Il Gruppo Calzedonia cresce del 2%. L’azienda veronese di Sandro Veronesi ha raggiunto nel 2018 un fatturato di 2,3 miliardi di euro (+2% a cambi costanti e -0,5% a cambi correnti) con un aumento sensibile della quota di fatturato estero, che ha raggiunto il 55% del totale e l’Ebitda è stato pari a 478 milioni, con un’incidenza sui ricavi del 20,8%.

Aumenta in modo sensibile la quota di fatturato estero, che ha raggiunto il 55% del totale, grazie a un portafoglio marchi che comprende, oltre a Calzedonia, Intimissimi, Tezenis, Falconeri, Atelier Emé e Signor Vino.

Prosegue lo sviluppo di punti vendita sia all’estero che in Italia ed è previsto il rimodernamento dei negozi esistenti Calzedonia, Intimissimi e Tezenis.

Il gruppo crede nella forte integrazione raggiungibile tra rete di punti vendita e vendita online al fine di offrire al consumatore un ampio ventaglio di alternative di acquisto adatte ai diversi contesti locali. Prosegue comunque lo sviluppo di punti vendita fisici, sia all’estero sia in Italia: nel corso dell’esercizio il saldo delle aperture evidenzia un incremento di 217 nuovi punti vendita, 207 dei quali all’estero. I Paesi in cui le aperture sono state più numerose sono: Russia, Cina, Spagna, Francia e Stati Uniti. Al 31.12.2018 operavano con i marchi del gruppo un totale di 4.671 punti vendita, 2.965 dei quali all’estero e 1.706 in Italia.

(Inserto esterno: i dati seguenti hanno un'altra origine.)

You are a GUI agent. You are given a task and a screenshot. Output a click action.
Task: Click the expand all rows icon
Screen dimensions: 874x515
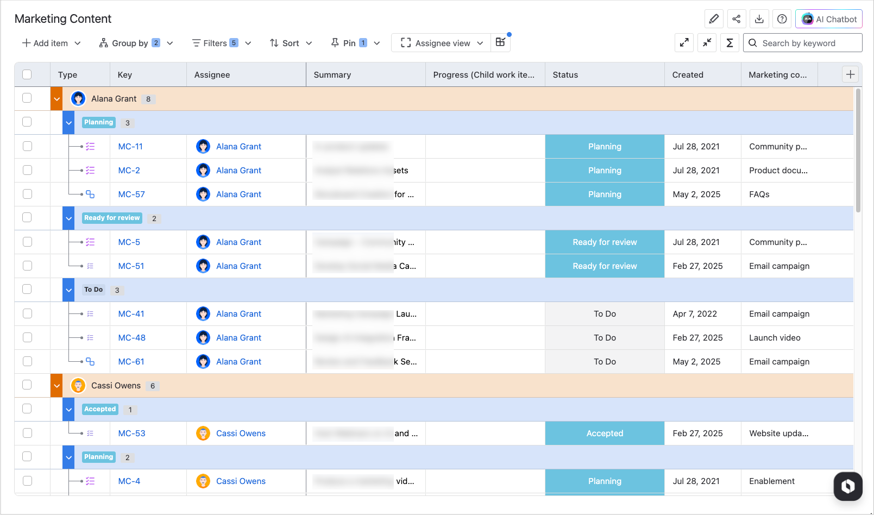click(x=684, y=43)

Gli obiettivi di crescita nei Paesi europei proseguono incoraggiati dai buoni risultati raggiunti nel 2018. L’esercizio è stato caratterizzato dalle importanti aperture in Giappone, Cina, Hong Kong, Macao e negli Stati Uniti, tra cui di particolare rilievo l’apertura a New York, nella parte di Broadway del centro di Manhattan.